> _OPDRACHTVEREISTEN_:
Vervang "Toilets" door "Restaurants" in de regels van de regel met "1568x725 pixels. At" tot en met de regel met "Action: (468, 704)", en geef die regels verder ongewijzigd weer.

━━━━━━━━━━━━━━━━━━━━━━━━━━━━━━

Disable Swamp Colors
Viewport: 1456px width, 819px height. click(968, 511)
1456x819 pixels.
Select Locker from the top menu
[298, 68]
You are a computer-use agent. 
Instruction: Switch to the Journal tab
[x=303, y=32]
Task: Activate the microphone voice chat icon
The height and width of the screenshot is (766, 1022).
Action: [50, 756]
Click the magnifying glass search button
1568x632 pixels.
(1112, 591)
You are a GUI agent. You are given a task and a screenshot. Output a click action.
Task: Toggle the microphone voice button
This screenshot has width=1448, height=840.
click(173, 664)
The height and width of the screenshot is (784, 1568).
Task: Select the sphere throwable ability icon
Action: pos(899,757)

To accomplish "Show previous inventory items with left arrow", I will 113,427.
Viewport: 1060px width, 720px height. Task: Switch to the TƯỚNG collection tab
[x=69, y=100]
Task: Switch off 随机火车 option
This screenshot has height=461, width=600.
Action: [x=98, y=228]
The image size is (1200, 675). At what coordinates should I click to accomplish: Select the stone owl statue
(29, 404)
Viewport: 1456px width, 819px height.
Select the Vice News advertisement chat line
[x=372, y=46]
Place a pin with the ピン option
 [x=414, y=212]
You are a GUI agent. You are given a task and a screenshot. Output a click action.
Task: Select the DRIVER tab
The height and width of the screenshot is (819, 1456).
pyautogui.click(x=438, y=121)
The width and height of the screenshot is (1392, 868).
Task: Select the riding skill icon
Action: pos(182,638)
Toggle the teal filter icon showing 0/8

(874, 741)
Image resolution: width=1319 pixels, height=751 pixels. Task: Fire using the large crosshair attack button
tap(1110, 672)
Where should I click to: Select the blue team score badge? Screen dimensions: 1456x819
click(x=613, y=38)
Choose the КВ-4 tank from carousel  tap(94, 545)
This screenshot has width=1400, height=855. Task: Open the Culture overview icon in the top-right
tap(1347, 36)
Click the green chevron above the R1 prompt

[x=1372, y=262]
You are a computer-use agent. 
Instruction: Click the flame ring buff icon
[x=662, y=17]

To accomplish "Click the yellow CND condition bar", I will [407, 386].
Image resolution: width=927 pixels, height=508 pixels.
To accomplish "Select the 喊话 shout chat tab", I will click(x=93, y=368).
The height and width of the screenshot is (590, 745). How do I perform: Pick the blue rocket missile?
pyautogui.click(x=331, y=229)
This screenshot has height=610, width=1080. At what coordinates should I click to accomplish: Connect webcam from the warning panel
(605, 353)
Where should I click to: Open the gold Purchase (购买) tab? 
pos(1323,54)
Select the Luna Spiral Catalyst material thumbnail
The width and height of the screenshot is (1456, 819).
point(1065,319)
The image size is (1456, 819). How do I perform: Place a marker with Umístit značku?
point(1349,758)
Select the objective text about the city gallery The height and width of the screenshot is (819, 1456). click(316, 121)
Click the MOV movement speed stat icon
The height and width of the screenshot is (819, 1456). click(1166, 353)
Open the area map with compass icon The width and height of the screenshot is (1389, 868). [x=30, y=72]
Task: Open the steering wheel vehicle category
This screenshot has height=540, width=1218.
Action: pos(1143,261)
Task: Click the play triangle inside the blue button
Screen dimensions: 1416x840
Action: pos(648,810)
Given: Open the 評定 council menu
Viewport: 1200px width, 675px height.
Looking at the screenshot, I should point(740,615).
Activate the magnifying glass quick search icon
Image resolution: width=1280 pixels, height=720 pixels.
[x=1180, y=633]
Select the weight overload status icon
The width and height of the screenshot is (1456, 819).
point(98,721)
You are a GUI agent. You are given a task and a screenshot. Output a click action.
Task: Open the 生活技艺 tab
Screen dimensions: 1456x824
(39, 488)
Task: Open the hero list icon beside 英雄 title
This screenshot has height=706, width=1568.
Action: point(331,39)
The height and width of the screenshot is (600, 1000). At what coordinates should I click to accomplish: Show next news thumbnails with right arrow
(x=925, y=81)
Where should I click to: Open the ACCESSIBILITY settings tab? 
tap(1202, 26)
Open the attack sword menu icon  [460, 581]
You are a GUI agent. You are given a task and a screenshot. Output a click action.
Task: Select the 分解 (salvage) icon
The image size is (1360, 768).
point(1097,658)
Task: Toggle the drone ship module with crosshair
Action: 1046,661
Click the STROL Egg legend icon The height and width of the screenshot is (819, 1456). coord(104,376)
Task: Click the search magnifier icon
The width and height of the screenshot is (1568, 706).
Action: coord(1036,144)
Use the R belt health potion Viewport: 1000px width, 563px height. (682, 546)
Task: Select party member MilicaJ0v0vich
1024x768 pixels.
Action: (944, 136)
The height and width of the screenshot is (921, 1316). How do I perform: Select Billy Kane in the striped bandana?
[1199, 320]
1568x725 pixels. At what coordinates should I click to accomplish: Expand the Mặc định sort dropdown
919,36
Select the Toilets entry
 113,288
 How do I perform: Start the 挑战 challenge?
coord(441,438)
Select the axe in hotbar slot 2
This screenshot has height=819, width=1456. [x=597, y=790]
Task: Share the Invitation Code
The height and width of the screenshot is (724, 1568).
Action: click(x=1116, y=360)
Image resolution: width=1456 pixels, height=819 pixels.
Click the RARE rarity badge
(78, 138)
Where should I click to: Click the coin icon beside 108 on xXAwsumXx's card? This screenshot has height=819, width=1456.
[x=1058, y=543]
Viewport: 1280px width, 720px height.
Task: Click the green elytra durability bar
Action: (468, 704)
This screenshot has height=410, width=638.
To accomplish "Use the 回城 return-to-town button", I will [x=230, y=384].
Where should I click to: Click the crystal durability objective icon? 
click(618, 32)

━━━━━━━━━━━━━━━━━━━━━━━━━━━━━━

> _UITGEWERKTE OPLOSSING_:
1568x725 pixels. At what coordinates should I click to accomplish: Expand the Mặc định sort dropdown
919,36
Select the Restaurants entry
 113,288
 How do I perform: Start the 挑战 challenge?
coord(441,438)
Select the axe in hotbar slot 2
This screenshot has height=819, width=1456. [x=597, y=790]
Task: Share the Invitation Code
The height and width of the screenshot is (724, 1568).
Action: click(x=1116, y=360)
Image resolution: width=1456 pixels, height=819 pixels.
Click the RARE rarity badge
(78, 138)
Where should I click to: Click the coin icon beside 108 on xXAwsumXx's card? This screenshot has height=819, width=1456.
[x=1058, y=543]
Viewport: 1280px width, 720px height.
Task: Click the green elytra durability bar
Action: (468, 704)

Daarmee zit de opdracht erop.